## Liste des tâches
**1.** D'après la citation reprise dans le billet sur les sacs en plastique, au cours de quelles années le sac plastique a-t-il remplacé les paniers en osier, les sacs en papier et les cabas ?
**2.** Prolongez le billet sur les sacs en plastique à partir de sa dernière phrase.

### Texte fourni ###

18 mai 2014

La valse des sacs en plastique


Journées de grand vent la semaine dernière. Les sacs s’envolaient, s’accrochant aux arbres, bosquets et plates-bandes... sans parler des gobelets à café qui roulaient partout. J’ai de la difficulté à comprendre qu’en 2014 il y ait encore des gens qui balancent leurs déchets n’importe où. Il fut un temps où l’on donnait des contraventions aux automobilistes qui jetaient leurs ordures sur les autoroutes. On devrait y revenir…


Excursion de photo. Je n’ai vu qu’un couple de malards – généralement, il y en a au moins une douzaine. Est-ce à cause de l’hiver prolongé? Sais pas. Première fois que je voyais des poissons morts – ils avaient de bizarres protubérances (la photo n'est pas fameuse, mais ça donne une idée). Et bien sûr, beaucoup d’objets en plastique dans l’eau – bouteilles, jouets, boîtiers, ustensiles et autres gadgets non identifiables. Au lieu d’organiser des corvées de nettoyage des rives du Saint-Laurent par des bénévoles, on pourrait créer une multitude d’emplois bien rémunérés pour nettoyer le fleuve au grand complet; en bout de ligne, ça rapporterait plus à tous les niveaux que les emplois dans les secteurs pétroliers, miniers et forestiers. Mais bon, je rêve là…

«Symbole de la société de consommation, comme le fast-food l’est à la malbouffe, le sac plastique, ce pratique sachet de plastique et donc d'origine pétrolière, s’est progressivement substitué au cours des années 1960 aux paniers en osiers, sacs en papiers et cabas, pour se répandre partout où l’homme se trouve et même au-delà.» (Johann Lucas, Citoyen d’abord!)


Merci aux humains, le fond océanique est officiellement un dépotoir!  

(Source : Care2)

### Enregistrements affichés ###

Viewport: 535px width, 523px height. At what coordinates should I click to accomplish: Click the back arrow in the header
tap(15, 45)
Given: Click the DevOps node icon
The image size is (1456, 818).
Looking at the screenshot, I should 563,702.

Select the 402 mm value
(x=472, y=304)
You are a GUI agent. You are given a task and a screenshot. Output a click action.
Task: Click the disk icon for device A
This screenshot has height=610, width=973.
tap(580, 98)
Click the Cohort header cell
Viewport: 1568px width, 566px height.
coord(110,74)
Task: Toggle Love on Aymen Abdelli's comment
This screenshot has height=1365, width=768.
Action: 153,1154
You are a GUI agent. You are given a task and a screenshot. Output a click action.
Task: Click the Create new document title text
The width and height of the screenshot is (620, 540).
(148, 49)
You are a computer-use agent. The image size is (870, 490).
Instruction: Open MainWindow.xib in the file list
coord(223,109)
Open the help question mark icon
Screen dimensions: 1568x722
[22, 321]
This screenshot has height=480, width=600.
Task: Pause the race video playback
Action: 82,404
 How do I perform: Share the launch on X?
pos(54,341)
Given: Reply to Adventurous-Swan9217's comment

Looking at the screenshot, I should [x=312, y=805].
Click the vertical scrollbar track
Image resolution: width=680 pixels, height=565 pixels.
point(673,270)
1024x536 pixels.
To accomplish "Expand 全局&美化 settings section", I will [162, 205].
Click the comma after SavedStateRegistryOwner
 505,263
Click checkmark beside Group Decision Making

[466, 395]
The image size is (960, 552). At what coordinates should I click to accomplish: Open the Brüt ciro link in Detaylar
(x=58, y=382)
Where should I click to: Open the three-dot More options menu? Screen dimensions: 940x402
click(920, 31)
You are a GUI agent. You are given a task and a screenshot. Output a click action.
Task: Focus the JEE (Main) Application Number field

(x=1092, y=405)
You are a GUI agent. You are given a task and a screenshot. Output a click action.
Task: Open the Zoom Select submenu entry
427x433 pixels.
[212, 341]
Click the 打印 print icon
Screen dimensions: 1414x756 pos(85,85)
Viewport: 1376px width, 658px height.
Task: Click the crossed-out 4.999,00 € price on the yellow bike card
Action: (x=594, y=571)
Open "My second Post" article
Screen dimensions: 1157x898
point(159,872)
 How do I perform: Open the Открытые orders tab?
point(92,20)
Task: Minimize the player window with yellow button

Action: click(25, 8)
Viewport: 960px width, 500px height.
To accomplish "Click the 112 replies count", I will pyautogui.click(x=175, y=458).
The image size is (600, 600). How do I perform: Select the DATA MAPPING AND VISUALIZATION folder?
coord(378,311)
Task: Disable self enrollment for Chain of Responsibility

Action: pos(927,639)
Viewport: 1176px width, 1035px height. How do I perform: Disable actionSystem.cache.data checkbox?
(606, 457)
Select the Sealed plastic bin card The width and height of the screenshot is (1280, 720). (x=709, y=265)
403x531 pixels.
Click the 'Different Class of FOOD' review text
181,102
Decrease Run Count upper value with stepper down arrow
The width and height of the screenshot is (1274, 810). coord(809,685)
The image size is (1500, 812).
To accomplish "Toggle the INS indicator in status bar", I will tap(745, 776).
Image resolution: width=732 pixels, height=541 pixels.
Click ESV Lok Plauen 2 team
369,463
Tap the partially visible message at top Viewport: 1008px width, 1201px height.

###

## Résultats des tâches
**1.** Au cours des années 1960.

**2.**
Au plus profond des océans on trouve du corail, du sable … et des vieilles canettes d’Heineken. Eh oui, nos détritus ont envahi de vastes territoires de la planète, selon l'une des plus vastes recherches scientifiques effectuée dans les fonds océaniques. Entre 1999 et 2011, les scientifiques ont analysé et filmé 32 sites situés dans l’océan Atlantique, l’océan Arctique et la mer Méditerranée. Ils ont trouvé de tout : des bouteilles et des sacs de plastique, des vêtements, et des filets de pêche (à plus de 1 200 milles au large des côtes et jusqu’à trois milles pieds de profondeur), rapporte le Guardian. Il n’y a pas un site qui ne contient pas de détritus. Cela signifie que nos déchets voyagent bien au-delà des zones littorales et qu'ils finissent par recouvrir les fonds océaniques – selon l'étude c’est l’endroit où s’accumulent le plus d’ordures.

Les déchets de plastique constituent 41% du dépotoir, et le matériel de pêche (c’est-à-dire filets et lignes) atteint 34%. On a également retrouvé du bois, de la poterie, du verre, du papier, du carton, et même des résidus de charbon provenant de bateaux à vapeur d’il y a plus de 100 ans.

«Cette recherche démontre que notre dépotoir est présent dans tous les habitats marins, des plages les moins fréquentées aux recoins les plus profonds des océans», a déclaré un des chercheurs. «Une grande part du fond marin n’avait pas encore été exploré par les humains et c’est pourquoi nous avons visité bon nombre de ces sites en premier; mais nous avons été choqués de découvrir que nos ordures nous avaient devancés.»

Smithsonian note qu’à chaque année, près de 14 milliards de livres d'ordures entrent dans les océans; certains animaux les mangent ou s’y empêtrent et en meurent souvent.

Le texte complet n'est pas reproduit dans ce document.